Her work reminds me of the project my GSA is doing this semester. We're studying the impact of gender roles on the GLBT community. It was no problem to find guest lecturers and materials on gender roles (what they are, how they work) and GLBT discrimination is commmon knowledge in our group. It's finding a lecturer who can explain the link that's the problem. Maybe we can book her?
Oh do I have a crush on her big time. I have Whipping Girl on reserve with my local library and can not wait to get it. That Video is very powerful stuff.
She rocks!
I'd never actually heard of her before. Thank you so much for sharing this.
Julia Serano just absolutely rocks my world.
Her statement about being raped by male culture fits EXACTLY with my experience growing up in the 70's.
And seeing women's spaces "accept" and fetishize FTM's while continuing to marginalize trans women makes me sick and is why I have little to do with the lesbian community.

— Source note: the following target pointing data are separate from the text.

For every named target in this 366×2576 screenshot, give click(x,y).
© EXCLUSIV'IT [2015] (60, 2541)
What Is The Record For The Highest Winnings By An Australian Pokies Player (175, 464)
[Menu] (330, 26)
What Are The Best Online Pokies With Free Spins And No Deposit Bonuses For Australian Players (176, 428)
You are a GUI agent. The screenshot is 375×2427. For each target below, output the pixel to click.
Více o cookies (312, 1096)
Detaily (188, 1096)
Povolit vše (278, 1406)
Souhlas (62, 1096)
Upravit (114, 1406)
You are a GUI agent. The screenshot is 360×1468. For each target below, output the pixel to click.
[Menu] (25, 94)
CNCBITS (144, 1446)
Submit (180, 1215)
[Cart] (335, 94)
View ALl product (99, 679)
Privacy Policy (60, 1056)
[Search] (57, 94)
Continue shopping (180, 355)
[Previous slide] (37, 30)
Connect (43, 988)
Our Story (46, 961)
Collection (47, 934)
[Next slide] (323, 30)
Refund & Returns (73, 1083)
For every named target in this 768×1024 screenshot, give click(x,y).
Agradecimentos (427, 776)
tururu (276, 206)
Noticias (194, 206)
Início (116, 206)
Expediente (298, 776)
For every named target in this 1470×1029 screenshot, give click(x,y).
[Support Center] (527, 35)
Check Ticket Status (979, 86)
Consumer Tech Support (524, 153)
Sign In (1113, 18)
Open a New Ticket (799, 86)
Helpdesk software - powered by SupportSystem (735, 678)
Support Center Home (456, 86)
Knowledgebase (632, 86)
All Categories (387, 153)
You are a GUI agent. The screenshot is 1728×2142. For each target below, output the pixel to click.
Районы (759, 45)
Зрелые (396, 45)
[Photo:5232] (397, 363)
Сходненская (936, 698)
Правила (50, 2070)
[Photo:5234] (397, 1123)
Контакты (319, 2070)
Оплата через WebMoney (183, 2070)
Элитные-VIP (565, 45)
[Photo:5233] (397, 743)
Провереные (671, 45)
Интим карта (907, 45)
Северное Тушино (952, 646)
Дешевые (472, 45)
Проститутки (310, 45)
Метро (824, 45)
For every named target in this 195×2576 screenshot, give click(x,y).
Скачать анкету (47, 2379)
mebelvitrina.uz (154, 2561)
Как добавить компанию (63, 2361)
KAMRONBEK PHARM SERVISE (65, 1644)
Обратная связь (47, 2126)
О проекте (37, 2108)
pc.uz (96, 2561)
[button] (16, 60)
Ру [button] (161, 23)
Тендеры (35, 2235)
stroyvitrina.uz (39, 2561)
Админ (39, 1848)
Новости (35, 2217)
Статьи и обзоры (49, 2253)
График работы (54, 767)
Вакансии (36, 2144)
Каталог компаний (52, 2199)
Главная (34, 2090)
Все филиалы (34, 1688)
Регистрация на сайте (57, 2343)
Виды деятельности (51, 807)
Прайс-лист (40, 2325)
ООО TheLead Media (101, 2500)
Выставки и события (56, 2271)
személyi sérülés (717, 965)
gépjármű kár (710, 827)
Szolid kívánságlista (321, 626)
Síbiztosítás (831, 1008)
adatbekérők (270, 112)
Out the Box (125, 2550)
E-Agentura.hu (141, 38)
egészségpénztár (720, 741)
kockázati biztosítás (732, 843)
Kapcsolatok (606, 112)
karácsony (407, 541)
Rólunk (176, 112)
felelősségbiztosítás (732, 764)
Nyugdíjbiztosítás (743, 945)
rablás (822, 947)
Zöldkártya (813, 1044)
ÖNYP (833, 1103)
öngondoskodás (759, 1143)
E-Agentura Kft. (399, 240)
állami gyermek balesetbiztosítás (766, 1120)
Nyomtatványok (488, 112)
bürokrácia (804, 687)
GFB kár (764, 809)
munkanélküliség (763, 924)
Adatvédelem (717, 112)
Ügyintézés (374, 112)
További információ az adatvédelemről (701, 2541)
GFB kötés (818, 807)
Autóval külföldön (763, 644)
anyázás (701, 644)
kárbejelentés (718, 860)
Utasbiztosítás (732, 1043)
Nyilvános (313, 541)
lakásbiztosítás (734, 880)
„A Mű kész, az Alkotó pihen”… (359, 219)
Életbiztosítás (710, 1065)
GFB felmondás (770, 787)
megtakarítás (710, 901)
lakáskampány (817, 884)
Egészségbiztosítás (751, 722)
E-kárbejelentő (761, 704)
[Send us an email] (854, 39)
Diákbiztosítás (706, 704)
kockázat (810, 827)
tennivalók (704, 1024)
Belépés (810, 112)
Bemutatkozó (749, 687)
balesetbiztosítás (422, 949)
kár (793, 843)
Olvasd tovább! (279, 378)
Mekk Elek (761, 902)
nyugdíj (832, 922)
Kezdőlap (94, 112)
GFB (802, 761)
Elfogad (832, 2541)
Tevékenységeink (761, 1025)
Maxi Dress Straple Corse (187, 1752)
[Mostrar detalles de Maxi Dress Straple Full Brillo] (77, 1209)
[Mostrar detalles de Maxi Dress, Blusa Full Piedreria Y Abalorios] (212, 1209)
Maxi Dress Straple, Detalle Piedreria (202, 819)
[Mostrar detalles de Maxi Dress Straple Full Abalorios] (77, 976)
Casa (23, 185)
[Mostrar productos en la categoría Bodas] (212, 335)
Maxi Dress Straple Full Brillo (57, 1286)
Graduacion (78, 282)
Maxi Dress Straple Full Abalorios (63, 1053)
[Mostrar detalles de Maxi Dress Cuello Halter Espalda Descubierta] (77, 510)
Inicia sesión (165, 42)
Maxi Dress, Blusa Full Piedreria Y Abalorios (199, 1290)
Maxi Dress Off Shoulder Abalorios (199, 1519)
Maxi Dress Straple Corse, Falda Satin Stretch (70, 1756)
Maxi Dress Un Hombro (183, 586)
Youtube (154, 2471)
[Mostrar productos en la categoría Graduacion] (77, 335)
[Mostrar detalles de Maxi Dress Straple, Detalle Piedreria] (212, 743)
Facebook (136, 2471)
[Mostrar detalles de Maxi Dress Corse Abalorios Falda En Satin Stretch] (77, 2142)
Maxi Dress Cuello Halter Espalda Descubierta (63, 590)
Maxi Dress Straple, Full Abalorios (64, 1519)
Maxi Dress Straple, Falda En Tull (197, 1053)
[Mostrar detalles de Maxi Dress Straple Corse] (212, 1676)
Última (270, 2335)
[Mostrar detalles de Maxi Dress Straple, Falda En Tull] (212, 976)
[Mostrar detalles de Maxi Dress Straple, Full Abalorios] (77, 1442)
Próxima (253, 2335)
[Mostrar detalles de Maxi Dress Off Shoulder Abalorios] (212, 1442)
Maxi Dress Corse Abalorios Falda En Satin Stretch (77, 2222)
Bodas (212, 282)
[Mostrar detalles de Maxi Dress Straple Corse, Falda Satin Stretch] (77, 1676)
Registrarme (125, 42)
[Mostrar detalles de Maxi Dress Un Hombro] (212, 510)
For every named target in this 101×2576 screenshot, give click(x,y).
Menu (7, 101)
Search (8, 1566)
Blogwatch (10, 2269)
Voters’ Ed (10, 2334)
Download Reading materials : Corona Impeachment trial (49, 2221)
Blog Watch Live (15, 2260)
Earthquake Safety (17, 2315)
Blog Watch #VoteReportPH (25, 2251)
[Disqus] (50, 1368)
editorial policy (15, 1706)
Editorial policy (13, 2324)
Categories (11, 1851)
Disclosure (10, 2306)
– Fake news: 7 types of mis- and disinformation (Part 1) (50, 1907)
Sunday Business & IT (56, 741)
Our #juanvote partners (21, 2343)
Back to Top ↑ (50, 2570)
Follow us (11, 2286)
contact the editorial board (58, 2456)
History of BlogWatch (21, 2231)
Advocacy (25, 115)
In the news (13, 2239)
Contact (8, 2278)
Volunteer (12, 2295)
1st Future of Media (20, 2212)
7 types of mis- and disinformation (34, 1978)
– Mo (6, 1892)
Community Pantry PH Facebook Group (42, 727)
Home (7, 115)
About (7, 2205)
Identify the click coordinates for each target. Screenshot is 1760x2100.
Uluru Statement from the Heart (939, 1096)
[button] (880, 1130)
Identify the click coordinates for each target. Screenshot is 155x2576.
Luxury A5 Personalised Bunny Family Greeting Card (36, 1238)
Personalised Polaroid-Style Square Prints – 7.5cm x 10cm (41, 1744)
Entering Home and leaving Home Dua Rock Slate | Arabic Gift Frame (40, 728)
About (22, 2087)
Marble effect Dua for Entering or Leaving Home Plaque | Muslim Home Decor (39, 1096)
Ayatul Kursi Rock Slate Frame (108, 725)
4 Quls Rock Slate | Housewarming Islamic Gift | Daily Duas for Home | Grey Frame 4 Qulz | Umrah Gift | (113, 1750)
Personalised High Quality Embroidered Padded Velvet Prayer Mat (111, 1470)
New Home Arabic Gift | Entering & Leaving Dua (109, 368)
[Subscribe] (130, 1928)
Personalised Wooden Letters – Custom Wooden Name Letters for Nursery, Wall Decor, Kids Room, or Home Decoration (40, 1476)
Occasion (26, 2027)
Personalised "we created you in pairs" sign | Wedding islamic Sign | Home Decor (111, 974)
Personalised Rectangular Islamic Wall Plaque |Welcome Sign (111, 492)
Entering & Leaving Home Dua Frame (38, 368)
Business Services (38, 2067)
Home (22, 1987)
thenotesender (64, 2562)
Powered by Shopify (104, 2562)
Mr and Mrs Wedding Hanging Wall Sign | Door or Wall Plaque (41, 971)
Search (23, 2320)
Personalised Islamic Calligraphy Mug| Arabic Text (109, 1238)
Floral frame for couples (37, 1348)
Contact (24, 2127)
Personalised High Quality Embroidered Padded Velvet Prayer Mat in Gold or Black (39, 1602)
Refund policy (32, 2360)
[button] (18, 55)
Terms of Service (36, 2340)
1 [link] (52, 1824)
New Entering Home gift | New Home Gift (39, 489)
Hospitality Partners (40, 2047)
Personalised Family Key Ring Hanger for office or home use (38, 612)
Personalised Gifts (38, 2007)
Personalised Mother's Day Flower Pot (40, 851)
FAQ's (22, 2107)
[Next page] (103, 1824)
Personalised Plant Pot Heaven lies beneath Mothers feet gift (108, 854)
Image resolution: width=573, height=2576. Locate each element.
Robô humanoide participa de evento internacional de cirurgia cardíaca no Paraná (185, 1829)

The fact that so many FTM's are participating both in their own fetishization and in marginalizing of trans women is why I have largely withdrawn from the Philadelphia trans community.
FemiDancer, I'm actually working at a women's college (one of the Seven Sisters), and I am completely out as a trans woman, and, as far as anyone there can recall, I'm the first out trans woman to work there. I've gotten nothing but support from staff, faculty, and students (including trans men), including from a couple of second-wave-era lesbians, one of whom is the head of my department. And yet, the college has no gender-identity clause in its non-discrimination statement. It will be interesting to see what happens when I try for admission to the college under their program for working / older women.
RachelPhilPa: That's awesome! Maybe you'll break a boundary and open women's colleges as a space for trans women :) Good luck going back to school.
Yeah, I'm with you all on the crush thing.
I'd never heard of this issue before and like all prejudice it's infuriating.